1771
Doped ZnO Nanorod Array for Ultra Low NO2 Sensing

Tuesday, October 13, 2015: 11:20
106-C (Phoenix Convention Center)

ABSTRACT WITHDRAWN

NO2 is an important marker in the human breath for asthma whose concentration is proportional to the amount of inflammation in the lungs caused by infections. NO2 is also present in the exhaust of the vehicles and the OSHA recommends no more than 5 ppm NO2 in air. Currently 235 million people are suffering from asthma worldwide and the number is expected to increase drastically owing to the increase in global pollution level and dependence on fossil fuel. Metal oxide semiconductors such ZnO have remarkable sensing properties for, NO2. Sensor response (S) is a function of the resistance of the ZnO on inter-digitated Au electrodes which is given by the following equation:

S = Rair/Rgas , where, Rgas is the resistance of the film in presence of testing analyte and Rair is the resistance of the film in air. The gas detection occurs because of the reaction on the ZnO surface in presence of the NO2 molecule which causes a reduction in electron concentration and hence fluctuation in electrical resistance. This can be explained by the following equation:

NO2 + e- = NO+ + O-ads

Here we report synthesis of TiO2 coated ZnO, Mg, Co, and Ag doped as well as undoped thin ZnO nanorod array directly on Au interdigitated electrodes using a low cost, environmentally friendly and large area application two-step chemical bath deposition (CBD) technique [1, 2] for selective detection of ultralow (0.1 ppm) NO2 in humid air at 280 °C. The structure and morphology of the ZnO films prepared by CBD has been probed by X-ray diffraction (XRD), scanning electron microscopy (SEM) and high resolution transmission electron microscopy (HRTEM). The as-prepared doped and undoped ZnO sensors were tested for the detection of NO2 (0.1-5 ppm in simulated breath) in the temperature range of 50-280 ˚C as shown in the figure 1. Characteristics such as sensitivity, selectivity, limit of detection, reproducibility, and stability will be reported. Role of dopants in enhancing the selectivity will be explained. The selectivity for the interfering analytes such as humidity, CO2, NO2, H2 and ammonia will also be investigated.

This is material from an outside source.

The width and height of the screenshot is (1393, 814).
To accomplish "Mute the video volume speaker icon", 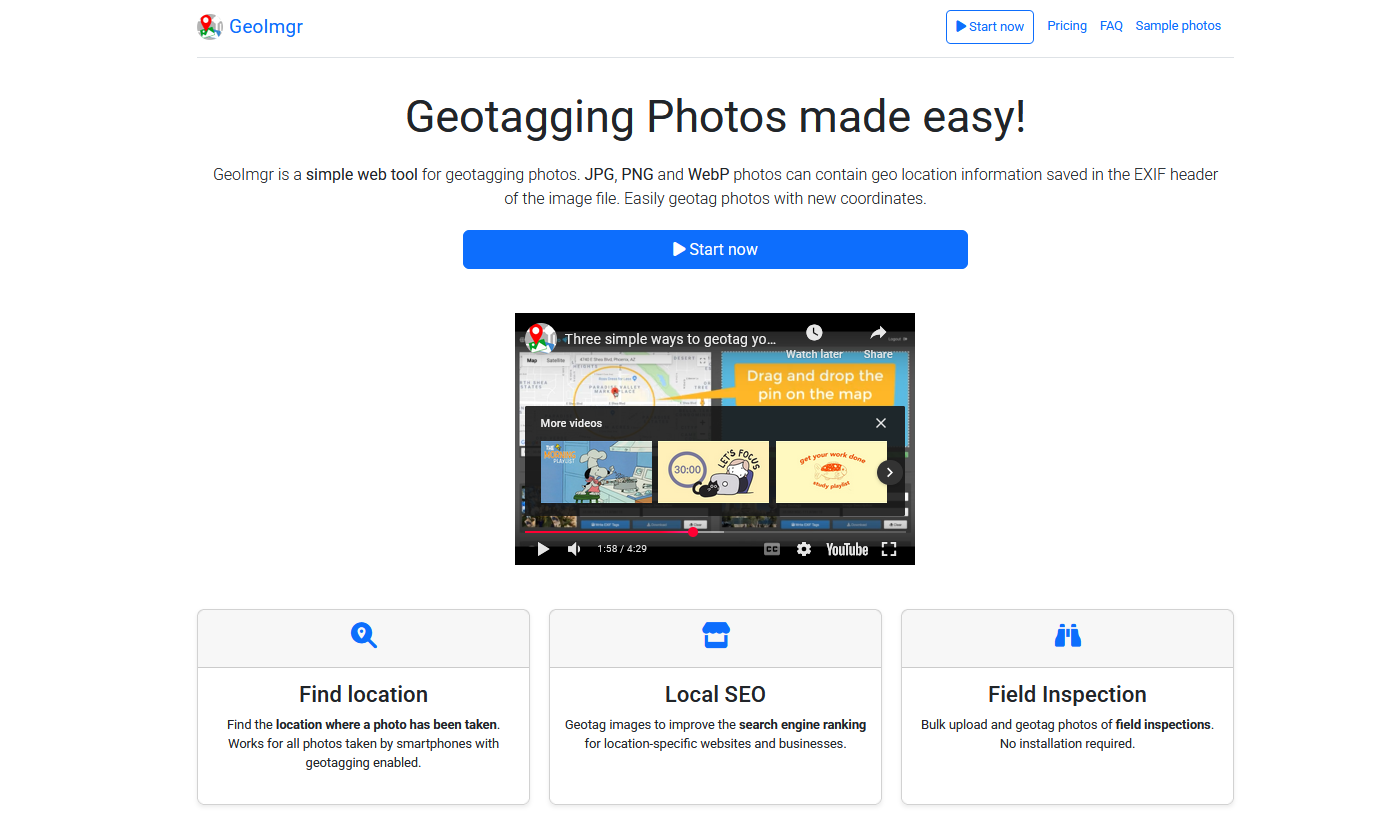I will tap(574, 549).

Finally the sensing mechanism will be discussed in detail. 

References:

[1] V. Manthina, T. Patel, A.G. Agrios, Number Density and Diameter Control of Chemical Bath Deposition of ZnO Nanorods on FTO by Forced Hydrolysis of Seed Crystals, Journal of the American Ceramic Society, 97 (2014) 1028-1034. 

[2] V. Manthina, J.P. Correa Baena, G. Liu, A.G. Agrios, ZnO–TiO2 Nanocomposite Films for High Light Harvesting Efficiency and Fast Electron Transport in Dye-Sensitized Solar Cells, The Journal of Physical Chemistry C, 116 (2012) 23864-23870.